Transcribe every line of the records below exactly as they appear, leaving the pictures out.
───── LISTING ─────
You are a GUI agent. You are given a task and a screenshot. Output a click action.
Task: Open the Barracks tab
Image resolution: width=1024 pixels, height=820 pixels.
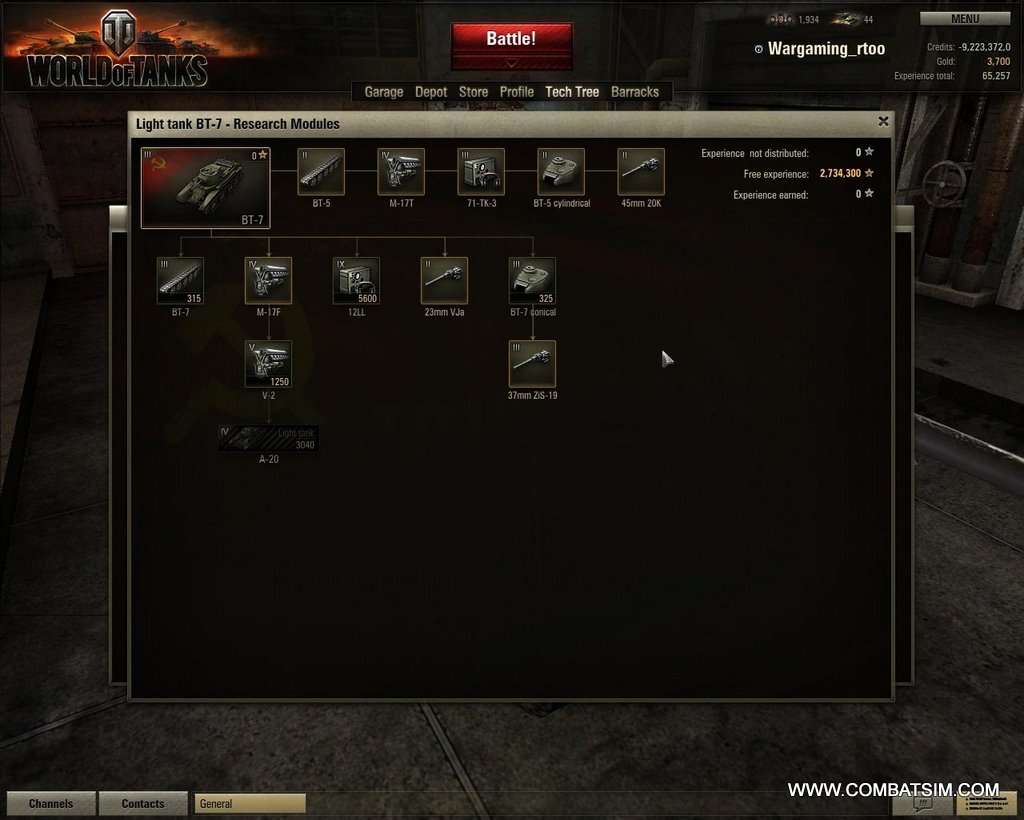pos(635,92)
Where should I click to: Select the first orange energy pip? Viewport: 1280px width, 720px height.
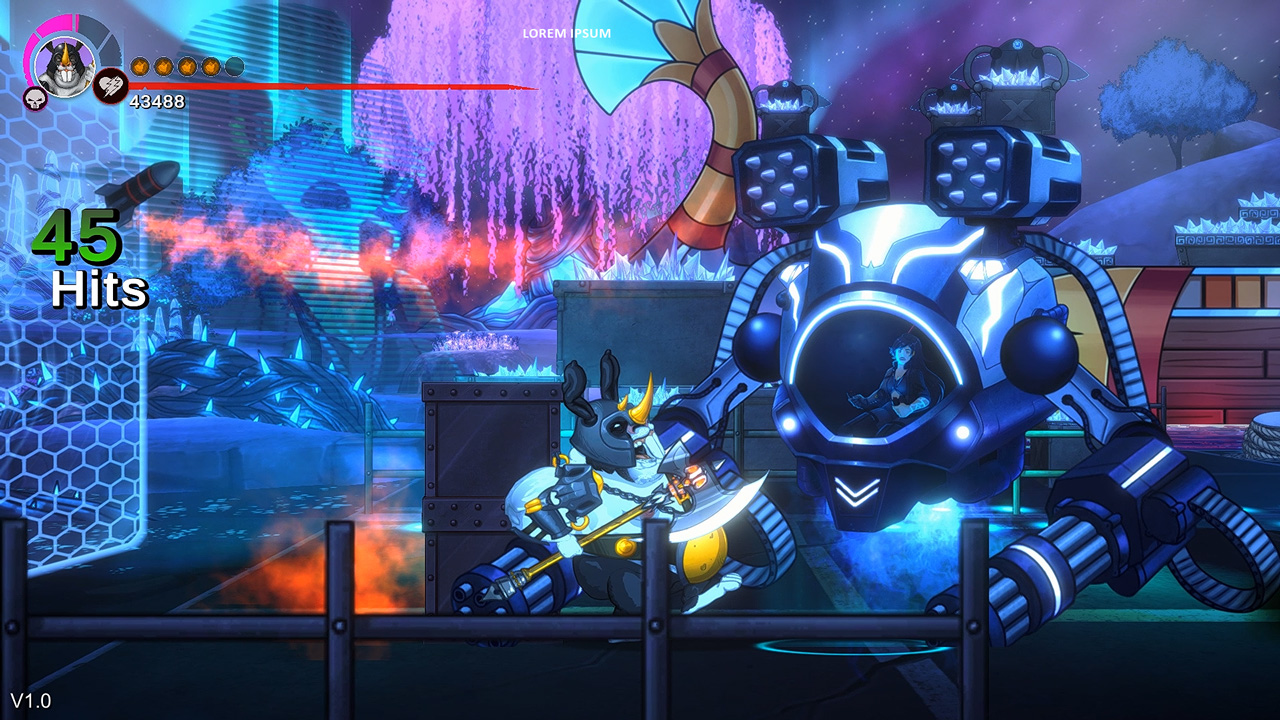[140, 66]
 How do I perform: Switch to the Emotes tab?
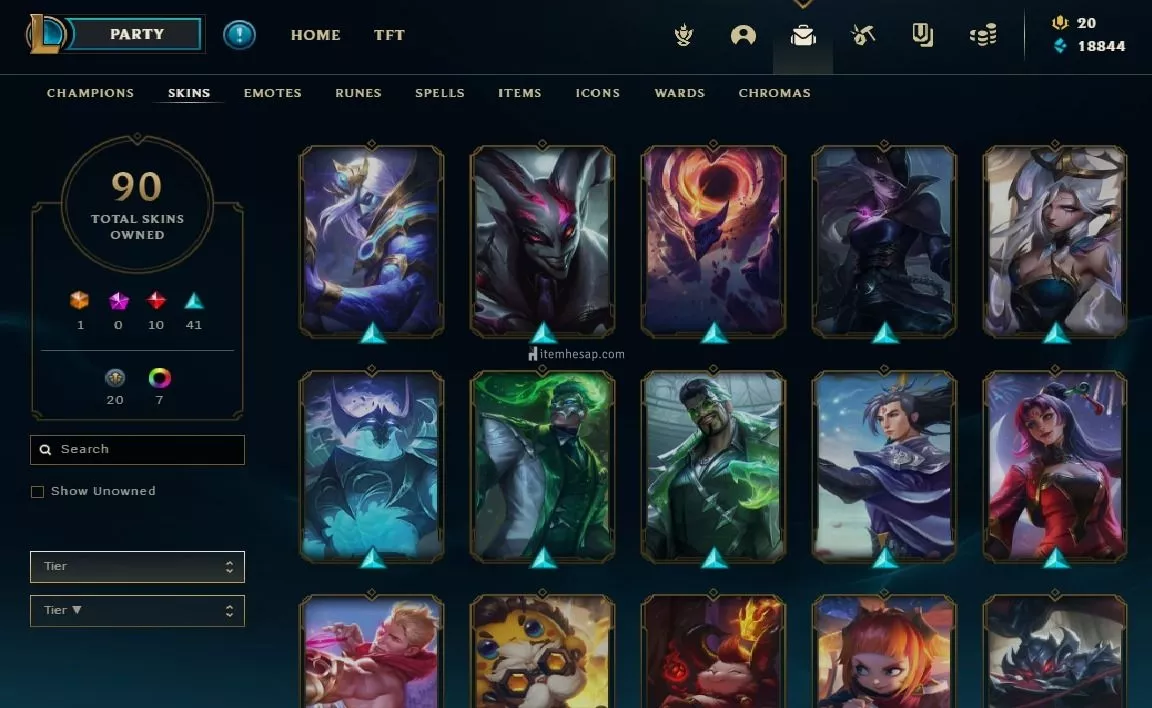[272, 93]
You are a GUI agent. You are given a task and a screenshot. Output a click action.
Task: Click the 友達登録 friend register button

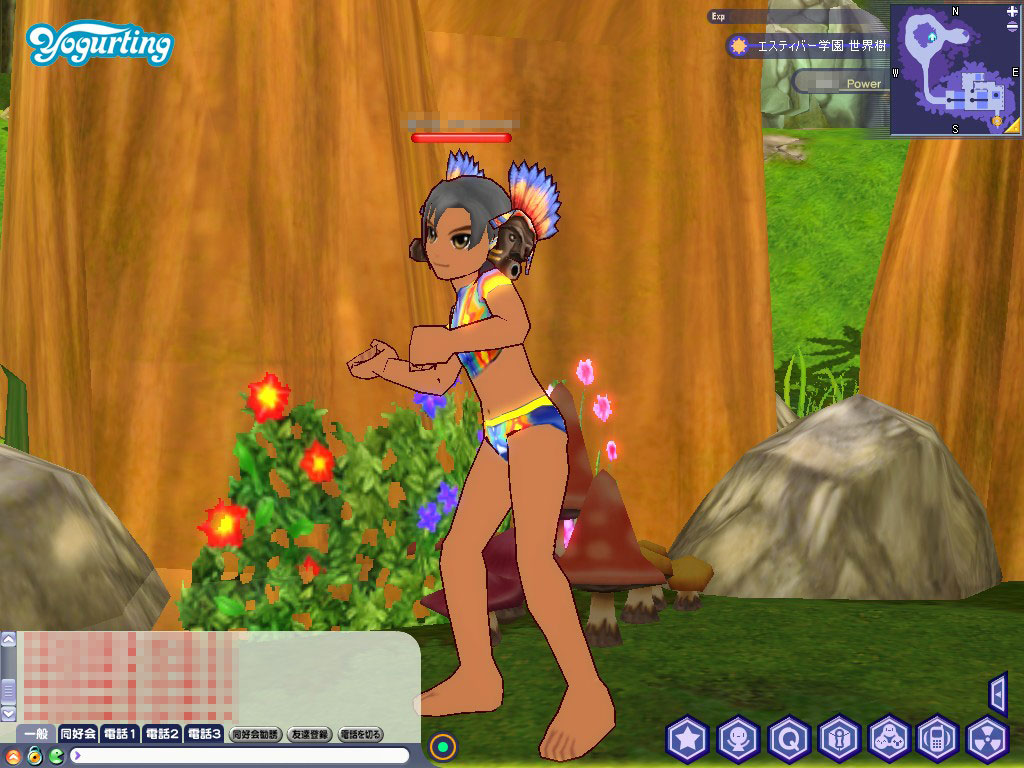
─────
** WRITTEN ANSWER **
You are a GUI agent. You are given a task and a screenshot. Output a click action.
Task: Open the Barracks tab
Image resolution: width=1024 pixels, height=820 pixels.
pos(635,92)
Where should I click to: Select the first orange energy pip? Viewport: 1280px width, 720px height.
[140, 66]
 How do I perform: Switch to the Emotes tab?
[272, 93]
You are a GUI agent. You are given a task and a screenshot. Output a click action.
Task: Click the 友達登録 friend register button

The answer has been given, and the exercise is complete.